Pengganti Ujian Nasional, Berikut Kriteria Kelulusan dalam Asasmen Nasional 2021

Pengganti Ujian Nasional, Berikut Kriteria Kelulusan dalam Asasmen Nasional 2021
Menteri Pendidikan dan Kebudayaan Nadiem Makarim (Istimewa) 

NASIONAL, SINERGI MADURA - Pengaruh persebaran Coronavirus Desease 2019 atau pandemi Covid-19 memaksa pemerintah untuk menggulirkan kebijakan baru terhadap semua aspek kehidupan masyarakat Indonesia, tak terkecuali dunia pendidikan Tanah Air.

Kementerian Pendidikan dan Kebudayaan (Kemendikbud) RI, Nadiem Makarim pun akhirnya harus membatalkan Ujian Nasional (UN) tahun pelajaran 2019/2020 pada bulan Maret lalu, yakni sebagai antisipasi penyebaran virus corona di klaster sekolah. 

Peniadaan UN berlaku untuk satuan pendidikan jenjang SMP/sederajat dan SMA/SMK/sederajat se Indonesia melalui Surat Edaran (SE) Kemendikbud Nomor 4 Tahun 2020 tentang Pelaksanaan Kebijakan Pendidikan dalam masa darurat penyebaran Coronavirus.

Namun demikian, bukan berarti sekolah tidak akan melaksanakan ujian tahunan sama sekali. "Jadi yang dilaksanakan di masing-masing sekolah adalah US, dan US ini ada beberapa opsi yang kita berikan, tapi itu adalah haknya sekolah," jelas Mendikbud Nadiem Makarim Vidcon bersama media pada Bincang Sore, Selasa 24 Maret lalu.

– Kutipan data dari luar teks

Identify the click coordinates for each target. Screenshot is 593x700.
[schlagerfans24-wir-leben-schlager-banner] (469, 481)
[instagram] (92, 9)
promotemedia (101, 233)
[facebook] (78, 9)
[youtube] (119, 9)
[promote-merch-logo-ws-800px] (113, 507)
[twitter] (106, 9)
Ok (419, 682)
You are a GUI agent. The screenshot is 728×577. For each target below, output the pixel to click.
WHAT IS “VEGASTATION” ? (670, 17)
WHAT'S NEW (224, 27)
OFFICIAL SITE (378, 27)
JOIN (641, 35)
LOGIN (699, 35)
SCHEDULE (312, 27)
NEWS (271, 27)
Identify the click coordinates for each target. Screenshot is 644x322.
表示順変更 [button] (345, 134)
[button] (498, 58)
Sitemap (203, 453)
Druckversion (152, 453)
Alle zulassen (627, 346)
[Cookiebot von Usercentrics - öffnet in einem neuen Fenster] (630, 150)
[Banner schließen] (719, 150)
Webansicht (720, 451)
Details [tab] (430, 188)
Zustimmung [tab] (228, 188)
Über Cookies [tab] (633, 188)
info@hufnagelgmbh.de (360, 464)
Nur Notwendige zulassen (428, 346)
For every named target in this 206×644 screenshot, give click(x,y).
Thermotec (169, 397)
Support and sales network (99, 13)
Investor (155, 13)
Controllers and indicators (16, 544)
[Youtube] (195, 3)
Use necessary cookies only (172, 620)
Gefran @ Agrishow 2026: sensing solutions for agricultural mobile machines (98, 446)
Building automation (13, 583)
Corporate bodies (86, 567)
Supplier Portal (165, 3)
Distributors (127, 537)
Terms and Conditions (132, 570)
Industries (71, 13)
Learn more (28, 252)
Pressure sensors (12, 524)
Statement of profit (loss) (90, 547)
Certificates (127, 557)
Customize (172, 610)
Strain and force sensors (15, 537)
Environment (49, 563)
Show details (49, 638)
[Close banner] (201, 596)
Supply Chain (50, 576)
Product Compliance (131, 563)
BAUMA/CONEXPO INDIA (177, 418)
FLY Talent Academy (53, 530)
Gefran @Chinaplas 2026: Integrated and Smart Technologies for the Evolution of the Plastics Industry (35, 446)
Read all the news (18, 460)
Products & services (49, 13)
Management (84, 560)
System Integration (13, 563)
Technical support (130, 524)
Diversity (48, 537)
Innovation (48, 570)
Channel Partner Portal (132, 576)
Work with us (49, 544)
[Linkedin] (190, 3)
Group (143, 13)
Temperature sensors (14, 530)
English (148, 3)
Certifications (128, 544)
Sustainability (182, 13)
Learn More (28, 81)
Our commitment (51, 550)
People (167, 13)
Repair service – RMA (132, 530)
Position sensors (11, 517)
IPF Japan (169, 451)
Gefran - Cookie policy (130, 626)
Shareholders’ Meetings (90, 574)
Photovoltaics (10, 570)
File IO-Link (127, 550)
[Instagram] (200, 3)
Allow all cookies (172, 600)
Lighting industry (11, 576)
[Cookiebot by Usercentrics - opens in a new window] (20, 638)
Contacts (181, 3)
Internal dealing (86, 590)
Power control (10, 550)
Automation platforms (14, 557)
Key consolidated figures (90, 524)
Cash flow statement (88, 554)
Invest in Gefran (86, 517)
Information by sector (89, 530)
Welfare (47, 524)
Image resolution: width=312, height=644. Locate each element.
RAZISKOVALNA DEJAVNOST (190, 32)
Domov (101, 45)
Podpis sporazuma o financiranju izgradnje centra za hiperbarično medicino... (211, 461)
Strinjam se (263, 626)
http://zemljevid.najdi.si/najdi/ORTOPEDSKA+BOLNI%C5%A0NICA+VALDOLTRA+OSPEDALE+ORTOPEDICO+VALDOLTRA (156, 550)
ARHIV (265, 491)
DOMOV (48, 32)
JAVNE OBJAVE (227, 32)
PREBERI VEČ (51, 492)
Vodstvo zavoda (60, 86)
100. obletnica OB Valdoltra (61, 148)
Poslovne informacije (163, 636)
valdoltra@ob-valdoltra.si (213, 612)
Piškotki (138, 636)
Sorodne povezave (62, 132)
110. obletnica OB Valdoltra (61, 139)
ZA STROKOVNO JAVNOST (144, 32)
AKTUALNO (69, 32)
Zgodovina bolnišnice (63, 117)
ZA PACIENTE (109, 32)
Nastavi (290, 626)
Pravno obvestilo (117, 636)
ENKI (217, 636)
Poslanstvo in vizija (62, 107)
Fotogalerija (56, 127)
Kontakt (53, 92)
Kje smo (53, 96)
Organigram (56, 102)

Kebijakan selanjutnya, Kemendikbud telah mengganti program UN dan USBN dengan Asesmen Nasional 2021 dalam jaringan (Daring).  

Sekadar diketahui, sebagaimana dilansir dalam website Kemdikbud, Asesmen Nasional 2021 merupakan pemetaan mutu pendidikan pada seluruh sekolah, madrasah dan program keseteraan jenjang sekolah dasar dan menengah.

Sedikitnya, ada 3 kerangka bagian dalam Asesmen Nasional 2021, yaitu asesmen kompetensi minimum (AKM), survei karakter dan survei lingkungan nelajar. Pengukuran ini berdasarkan aspek kognitif yang diperoleh siswa melalui program literasi dan numerasi serta aspek kompetensi minimum. 

"Sangat penting dipahami terutama oleh guru, kepala sekolah, murid, dan orang tua bahwa Asesmen Nasional untuk tahun 2021 tidak memerlukan persiapan-persiapan khusus maupun tambahan yang justru akan menjadi beban psikologis tersendiri. Tidak usah cemas, tidak perlu Bimbel khusus demi Asesmen Nasional," papar Nadiem.

Dalam Webinar koordinasi Asesmen Nasional di Jakarta, Selasa (06/10), Nadiem menyebutkan, Asesmen ini diadakan sebagai bentuk perubahan paradigma tentang evaluasi pendidikan.

Baca Juga: Minim Pengawasan, Realisasi BOS di Sumenep Rentan Diselewengkan

"Potret layanan dan kinerja setiap sekolah dari hasil Asesmen Nasional ini kemudian menjadi cermin untuk kita bersama-sama melakukan refleksi mempercepat perbaikan mutu pendidikan Indonesia," tegasnya. 

Pernyataan Mendikbud di atas telah disetujui oleh anggota Badan Standar Nasional Pendidikan (BNSP) periode 2019-2023, Doni Koesoema. Menurutnya, Asesmen Nasional menjadi salah satu alternatif transformasi pendidikan di tingkat sekolah untuk meningkatkan kualitas pembelajaran, pengajaran dan lingkungan belajar di satuan pendidikan. 

"Melalui asesmen yang lebih terfokus, diharapkan perbaikan kualitas, layanan pendidikan bisa semakin efektif," terang Doni.

Dengan demikian, sambung dia, para kepala dinas (Kadis) harus memastikan pelaksanaan Asesmen Nasional di daerah masing-masing dengan cara memperhatikan kesiapan sarana dan prasarana serta keselamatan peserta didik, "bila pandemi COVID-19 di daerahnya belum teratasi dengan baik," imbuhnya, dikutip Sinergi Madura dari laman kemdikbud.go.id, Sabtu (10/10/2020). (rf/md/fd).